I need to nest the two queries. Query B output is N relevant to machine_id and it needs to go into the function LAG(utilisation, N) of query A. In the below query A 89 should be the result of query b - 1
Query A
SELECT
time AS "time",
machine_id,
utilisation - LAG(utilisation,89) OVER ( PARTITION BY machine_id ORDER BY time) as DataUsed
FROM hardware
WHERE
$__unixEpochFilter(time) AND
component = 'network'
ORDER BY time
Query B
SELECT
machine_id,
count(utilisation) AS N
FROM hardware
WHERE
$__unixEpochFilter(time) AND
component = "network"
GROUP BY machine_id
I am using this on Grafana so the time parameter is the range
here is an export of the table hardware where components are filtered to "network"
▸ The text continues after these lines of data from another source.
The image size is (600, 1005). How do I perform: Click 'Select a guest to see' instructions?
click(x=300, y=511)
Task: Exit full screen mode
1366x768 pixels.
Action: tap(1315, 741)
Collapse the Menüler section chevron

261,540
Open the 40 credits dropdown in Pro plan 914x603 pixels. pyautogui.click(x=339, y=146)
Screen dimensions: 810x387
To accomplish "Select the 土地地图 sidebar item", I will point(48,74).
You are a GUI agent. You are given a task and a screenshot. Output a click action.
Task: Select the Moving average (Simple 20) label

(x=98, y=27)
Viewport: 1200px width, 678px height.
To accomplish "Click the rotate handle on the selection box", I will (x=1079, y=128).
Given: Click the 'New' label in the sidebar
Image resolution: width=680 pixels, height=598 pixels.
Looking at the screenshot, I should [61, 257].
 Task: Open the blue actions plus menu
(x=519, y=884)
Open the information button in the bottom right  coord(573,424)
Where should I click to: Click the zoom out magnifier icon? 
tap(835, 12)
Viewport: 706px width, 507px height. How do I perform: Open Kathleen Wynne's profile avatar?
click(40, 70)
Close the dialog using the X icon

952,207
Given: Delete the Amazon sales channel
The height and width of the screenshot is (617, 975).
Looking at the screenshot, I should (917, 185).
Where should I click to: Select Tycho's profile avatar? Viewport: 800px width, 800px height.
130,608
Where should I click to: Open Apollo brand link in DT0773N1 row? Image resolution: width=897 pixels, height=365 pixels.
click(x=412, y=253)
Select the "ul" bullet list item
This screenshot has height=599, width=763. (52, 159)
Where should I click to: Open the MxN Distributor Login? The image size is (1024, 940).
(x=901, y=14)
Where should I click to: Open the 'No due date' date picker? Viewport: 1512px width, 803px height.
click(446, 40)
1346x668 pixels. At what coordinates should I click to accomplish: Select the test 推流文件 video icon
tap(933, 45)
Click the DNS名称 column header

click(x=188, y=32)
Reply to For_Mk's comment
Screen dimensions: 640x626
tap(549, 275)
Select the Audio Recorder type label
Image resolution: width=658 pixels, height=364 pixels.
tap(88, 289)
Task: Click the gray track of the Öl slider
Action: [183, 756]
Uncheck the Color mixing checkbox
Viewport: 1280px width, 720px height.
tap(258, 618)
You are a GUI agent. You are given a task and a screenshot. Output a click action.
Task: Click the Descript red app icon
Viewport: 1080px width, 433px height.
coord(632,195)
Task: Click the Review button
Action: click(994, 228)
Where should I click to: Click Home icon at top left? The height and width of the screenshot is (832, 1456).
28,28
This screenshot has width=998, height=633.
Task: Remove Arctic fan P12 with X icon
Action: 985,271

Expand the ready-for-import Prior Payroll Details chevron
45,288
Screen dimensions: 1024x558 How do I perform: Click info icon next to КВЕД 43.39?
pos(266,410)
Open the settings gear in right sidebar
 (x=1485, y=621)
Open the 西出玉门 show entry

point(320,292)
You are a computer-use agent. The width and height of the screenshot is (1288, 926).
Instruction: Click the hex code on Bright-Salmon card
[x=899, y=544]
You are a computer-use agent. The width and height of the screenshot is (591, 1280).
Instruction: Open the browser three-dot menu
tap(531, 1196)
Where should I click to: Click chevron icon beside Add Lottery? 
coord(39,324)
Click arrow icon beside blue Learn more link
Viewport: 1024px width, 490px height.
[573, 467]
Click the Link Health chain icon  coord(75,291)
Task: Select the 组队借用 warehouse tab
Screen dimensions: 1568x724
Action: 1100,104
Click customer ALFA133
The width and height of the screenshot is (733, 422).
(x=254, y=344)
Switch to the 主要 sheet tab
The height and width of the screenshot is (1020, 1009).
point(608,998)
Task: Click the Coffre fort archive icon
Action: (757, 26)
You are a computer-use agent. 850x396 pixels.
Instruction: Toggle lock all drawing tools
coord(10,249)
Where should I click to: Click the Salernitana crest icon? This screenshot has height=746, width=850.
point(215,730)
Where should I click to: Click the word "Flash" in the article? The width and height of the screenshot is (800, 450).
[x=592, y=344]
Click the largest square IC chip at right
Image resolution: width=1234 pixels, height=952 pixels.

Panel Title-data-2021-11-27 13_12_14.csv
I have tried this but is not working
SELECT
A.time AS "time",
A.machine_id,
A.utilisation - LAG(A.utilisation,B.N - 1) OVER ( PARTITION BY A.machine_id ORDER BY A.time) as DataUsed
FROM hardware as A
INNER JOIN
(
SELECT
machine_id,
count(utilisation) AS N
FROM hardware
WHERE
$__unixEpochFilter(time) AND
component = "network"
GROUP BY machine_id
) as B on A.machine_id = B.machine_id
WHERE
$__unixEpochFilter(A.time) AND
component = 'network'
ORDER BY A.time
I have generated SQL query and the subquery works. I just don't know how to get B.N into LAG and replace 89
SELECT
A.time AS "time",
A.machine_id,
B.N,
A.utilisation - LAG(A.utilisation,89) OVER ( PARTITION BY A.machine_id ORDER BY A.time) as DataUsed
FROM hardware as A
INNER JOIN
(
SELECT
machine_id,
count(utilisation) AS N
FROM hardware
WHERE
time >= 1638058073 AND time <= 1638061673 AND
component = "network"
GROUP BY machine_id
) as B on A.machine_id = B.machine_id
WHERE
A.time >= 1638058073 AND A.time <= 1638061673 AND
component = 'network'
ORDER BY A.time
CodePudding user response:
Here are a few examples that calculate the data usage by subtracting it with the first (or lowest) data usage.
Note that I replaced the "time" column with "tyd" in my examples as this was giving me problems on my test setup.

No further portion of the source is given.